Marina Militare: Nave Raimondo Montecuccoli inizia la sua vita operativa

LA SPEZIA. Si è tenuta oggi, presso lo stabilimento Fincantieri di Muggiano (La Spezia), la cerimonia di consegna alla Marina Militare di nave Raimondo Montecuccoli alla presenza del comandante delle Scuole della Marina Militare, ammiraglio di squadra Antonio Natale, del Vice Direttore degli Armamenti Navali, dott. Emanuele Coletti, del Direttore dell’Organizzazione Congiunta per la Cooperazione in Materia di Armamenti (OCCAR), Joachim Sucker, e del Direttore Generale della Divisione Navi Militari di Fincantieri, dott. Dario Deste.

Il momento in cui la bottiglia si infrange sullo scafo 

Si tratta della terza unità della classe PPA (Pattugliatori Polivalenti d’Altura), uno strumento caratterizzato da elevata flessibilità operativa, concepito per operare nei contesti più vari della dimensione marittima e capace di svolgere molteplici compiti, sia di carattere prettamente militare sia di supporto alla popolazione civile in caso calamità. L’ammiraglio Natale nel corso del suo intervento ha dichiarato “questa nave è l’esempio tangibile di una concreta sinergia in un settore strategico per l’Italia e per la sua imprescindibile vocazione marittima. Il Montecuccoli sarà ambasciatore della Marina, della Difesa, dell’industria nazionale, del nostro comparto tecnologico e, più in generale, delle poliedriche capacità italiane“.

Progettata e costruita interamente in Italia, nave Montecuccoli è una dimostrazione concreta dell’evoluzione tecnologica e delle capacità realizzative espresse dalle eccellenze della cantieristica nazionale. È il primo PPA nella configurazione Light Plus che, rispetto alla versione Light, prevede un sistema missilistico di ultima generazione a celle verticali, un innovativo radar multifunzione a facce fisse specificamente progettato per la difesa anti-aerea e un sottosistema di contromisure elettroniche.

Un’altra immagine del nuovo Pattugliatore Polivalente d’Altura Raimondo Montecuccoli

Al termine di un articolato percorso di prove in mare e di formazione dell’equipaggio assicurato dal Centro Allestimento Nuove Costruzioni Navali (MARINALLES), l’Unità transita alle dipendenze della Prima Divisione Navale (COMDINAV UNO), di base alla Spezia, e inizierà a breve un programma addestrativo a difficoltà crescente finalizzato a raggiungere la piena prontezza operativa.

Approfondimenti

Nave Raimondo Montecuccoli è il terzo Pattugliatore Polivalente d’Altura (primo nella versione Light Plus) che rientra nel piano di rinnovamento delle linee operative delle unità navali della Marina Militare, deciso dal Governo e dal Parlamento e avviato nel maggio 2015 sotto l’egida di OCCAR (Organizzazione per la Cooperazione Congiunta in Materia di Armamenti).

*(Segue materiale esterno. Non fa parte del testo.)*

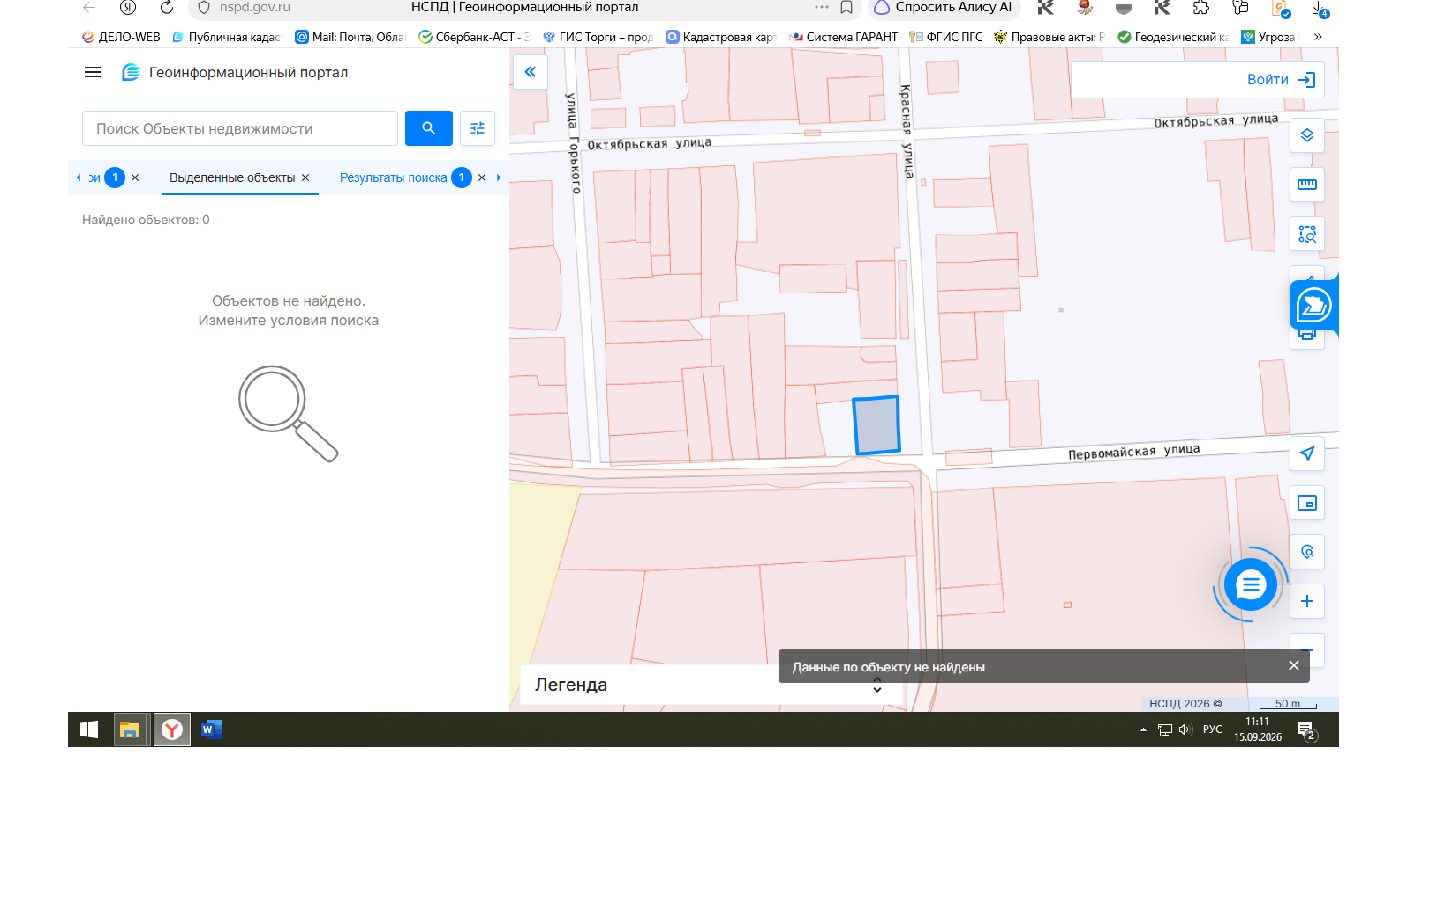
Task: Focus the Поиск Объекты недвижимости search field
Action: [x=240, y=128]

Si tratta di una nave ad elevata flessibilità operativa, concepita per svolgere una molteplicità di compiti di carattere prettamente militare, ma anche di protezione civile e ambientale grazie alle sue intrinseche capacità duali, rese evidenti dalle peculiari predisposizioni di bordo. Le due zone modulari (centro nave e poppa) permettono, infatti, l’imbarco di container adatti alle diverse esigenze della missione, come container logistici e sanitari, e allo stesso tempo consentono l’imbarco di Forze Speciali o di un comando complesso.

Costruito interamente in Italia, presso il cantiere integrato di Riva Trigoso e Muggiano di Fincantieri, il pattugliatore si contraddistingue alla vista per la particolare forma della prora, che evoca il rostro delle antiche navi romane: una soluzione che ne migliora l’idrodinamica permettendo la riduzione della formazione ondosa e dei consumi di carburante ed al contempo l’incremento della velocità massima.

Altri due elementi tecnologici di ultima generazione sono il Naval Cockpit e il riduttore multi-clutch. Il primo permette la condotta della nave e delle operazioni aereo-navali da una postazione integrata gestita da due soli operatori. Il secondo, invece, permette un ampio ventaglio di possibili assetti propulsivi adattabili alla situazione tattica: da quelli che garantiscono i minimi consumi per la massima estensione dell’autonomia a quelli capaci di raggiungere le massime prestazioni in termini di reazione e velocità (fino a 32 nodi). Le nuove tecnologie implementate la rendono uno strumento ingegneristico di primissimo livello, che ben sintetizza il processo di ricerca e sviluppo e le capacità realizzative del genio italiano.